Where comments appear
Section titled “Where comments appear”You’ll find comments on the things your team works on together — most notably:
- Tasks — discuss progress, ask questions, and capture decisions next to the work.
- Pages — leave feedback on a document without editing its content.
When an agent is assigned to a task, it posts its progress as comments too — so the conversation with your AI teammates happens in the same familiar place.

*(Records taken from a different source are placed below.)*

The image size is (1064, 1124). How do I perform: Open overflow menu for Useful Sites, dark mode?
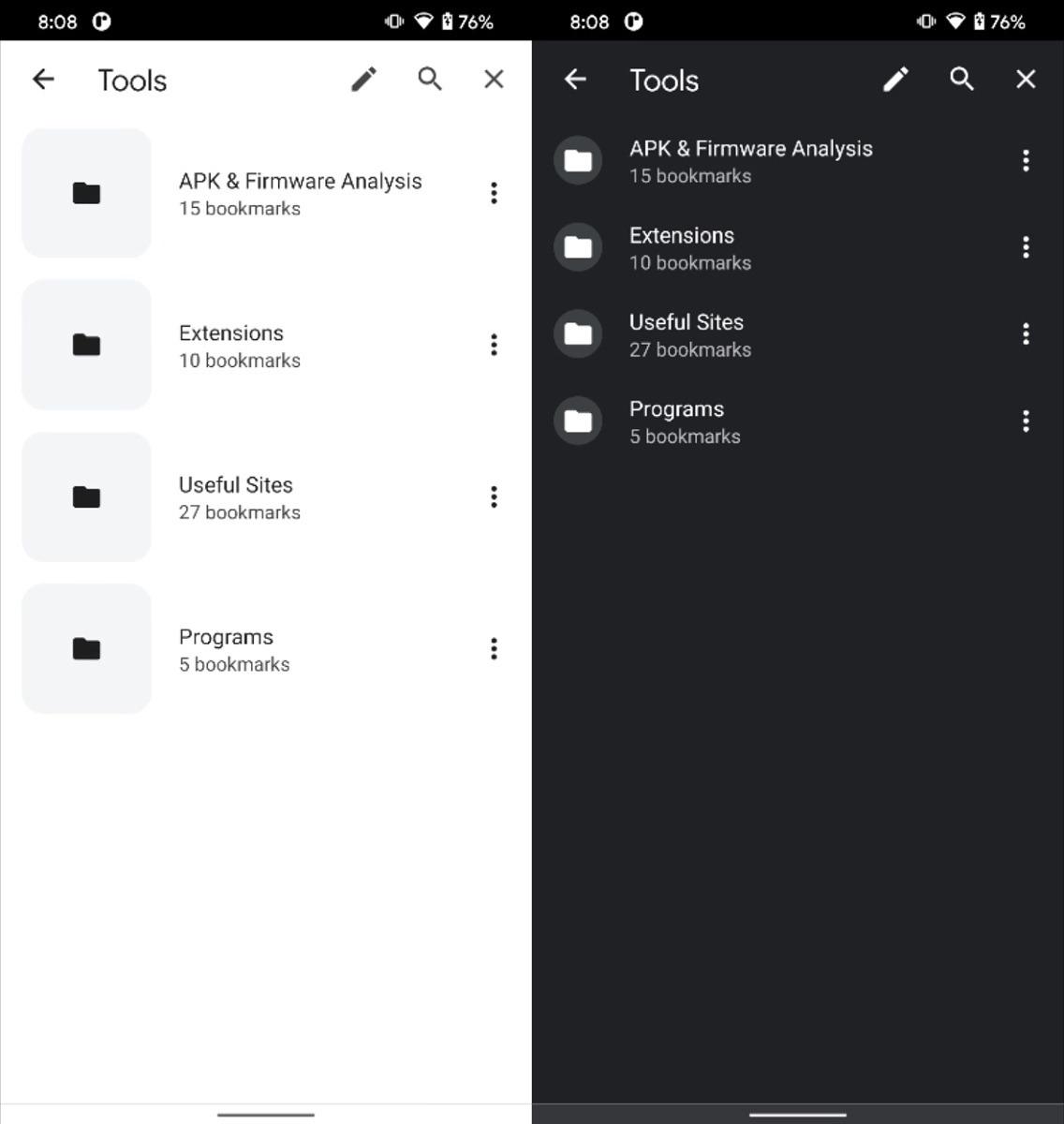[x=1026, y=333]
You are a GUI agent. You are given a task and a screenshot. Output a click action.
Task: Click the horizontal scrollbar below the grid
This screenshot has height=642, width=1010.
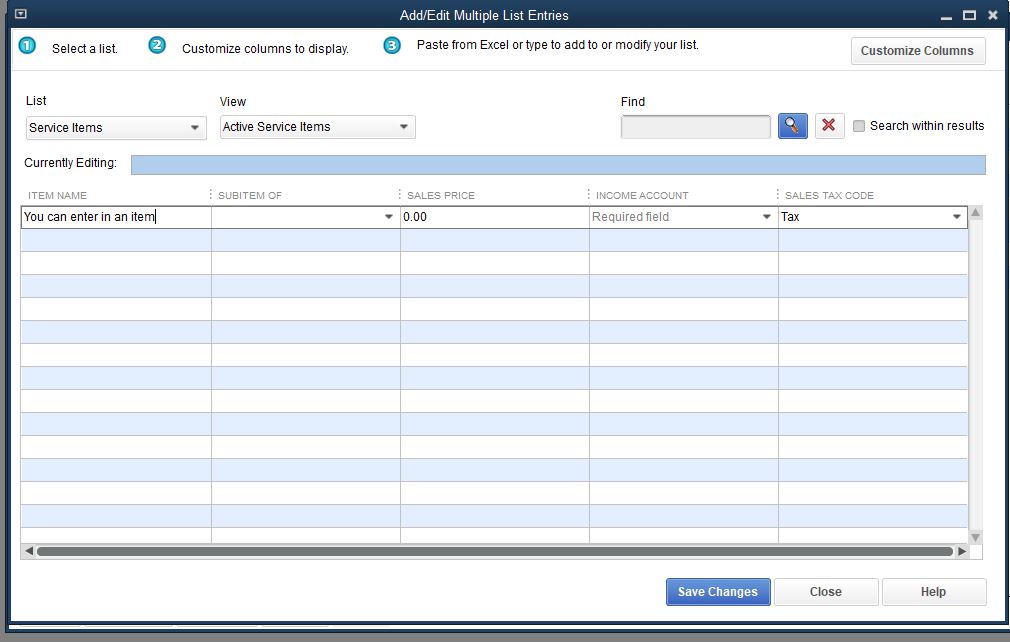point(490,550)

What you can do in a comment
Section titled “What you can do in a comment”- Reply — comments thread, so a back-and-forth stays neatly grouped.
- Mention someone — type
@and a name to pull a teammate (or an agent) into the discussion. They’ll get a notification. - React — add an emoji to a comment, including your workspace’s custom emoji. A quick 👍 often saves a whole reply.
Comments vs chat
Section titled “Comments vs chat”Both are conversations — here’s a simple way to choose:
| Use a comment when… | Use a chat when… |
|---|---|
| The discussion is about a specific task or page. | The discussion is general, fast, or social. |
| You want the context preserved with the work. | You want a quick real-time back-and-forth. |
| Someone reading it later needs the surrounding detail. | The moment matters more than the archive. |
Staying in the loop
Section titled “Staying in the loop”Comments generate notifications: you’ll hear about replies and mentions, and about comments on tasks you’re assigned to or watching. That’s what makes commenting reliable — people actually see it.